--- Passage given ---
If a certain piece of image data is found as a result of the
search, the system controller 10 performs a process of playing back
and displaying this piece of image data on the display section
2.
[0157] Next, an exemplary structure of the imaging/display
apparatus 1 illustrated in FIG. 5 will now be described below. Note
that, in FIG. 5, components that have their counterparts in FIG. 4
are assigned the same reference numerals as those of their
counterparts in FIG. 4, and descriptions thereof will be omitted.
The structure of FIG. 5 is the same as the structure of FIG. 4
except that a communication section 26 is included in place of the
storage section 25.
[0158] The communication section 26 transmits and receives data to
and from the external device. The external device refers to a
device corresponding to the storage device 70 illustrated in FIG.
3B or the server apparatus 71 illustrated in FIG. 3C, and various
electronic devices, such as a computer device, the PDA, the mobile
phone, and the video storage device, are conceivable as the
external device. In particular, any device that has a capability to
store the image data transmitted by the imaging/display apparatus 1
via the communication section 26 in a storage medium such as an
HDD, a capability to search for the image data using the search
condition transmitted from the imaging/display apparatus 1, and a
capability to transmit the image data found as a result of a search
to the imaging/display apparatus 1 can function as the external
device.

[Rows for locating described items]
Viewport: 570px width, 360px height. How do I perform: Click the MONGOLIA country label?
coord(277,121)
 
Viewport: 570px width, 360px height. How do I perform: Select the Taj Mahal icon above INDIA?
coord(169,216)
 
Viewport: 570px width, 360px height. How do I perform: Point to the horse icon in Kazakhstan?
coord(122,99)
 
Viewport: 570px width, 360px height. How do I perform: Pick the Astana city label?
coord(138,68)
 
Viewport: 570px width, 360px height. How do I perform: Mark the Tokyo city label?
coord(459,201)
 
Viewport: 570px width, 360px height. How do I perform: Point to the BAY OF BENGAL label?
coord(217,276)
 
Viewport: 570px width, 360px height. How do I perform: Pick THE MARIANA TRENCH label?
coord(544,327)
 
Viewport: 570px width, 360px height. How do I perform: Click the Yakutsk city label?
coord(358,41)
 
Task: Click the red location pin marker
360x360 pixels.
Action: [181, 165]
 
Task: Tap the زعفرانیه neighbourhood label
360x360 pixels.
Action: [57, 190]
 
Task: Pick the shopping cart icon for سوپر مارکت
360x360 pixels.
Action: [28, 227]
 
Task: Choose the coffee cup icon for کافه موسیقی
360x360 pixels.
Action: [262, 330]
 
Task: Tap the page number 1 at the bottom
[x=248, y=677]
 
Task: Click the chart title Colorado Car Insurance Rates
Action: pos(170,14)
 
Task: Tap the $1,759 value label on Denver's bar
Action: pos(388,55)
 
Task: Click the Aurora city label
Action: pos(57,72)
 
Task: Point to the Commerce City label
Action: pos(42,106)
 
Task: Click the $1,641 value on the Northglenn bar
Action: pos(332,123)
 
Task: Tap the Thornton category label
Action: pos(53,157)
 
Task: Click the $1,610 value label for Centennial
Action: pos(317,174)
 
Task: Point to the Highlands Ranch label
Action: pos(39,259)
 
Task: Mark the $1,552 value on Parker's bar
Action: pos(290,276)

--- Exercise details ---
Can you output the passage on the imaging/display apparatus word for word, starting at "The structure of FIG. 5" and ending at "70 illustrated in FIG."?

--- Result of this exercise ---
The structure of FIG. 5 is the same as the structure of FIG. 4
except that a communication section 26 is included in place of the
storage section 25.
[0158] The communication section 26 transmits and receives data to
and from the external device. The external device refers to a
device corresponding to the storage device 70 illustrated in FIG.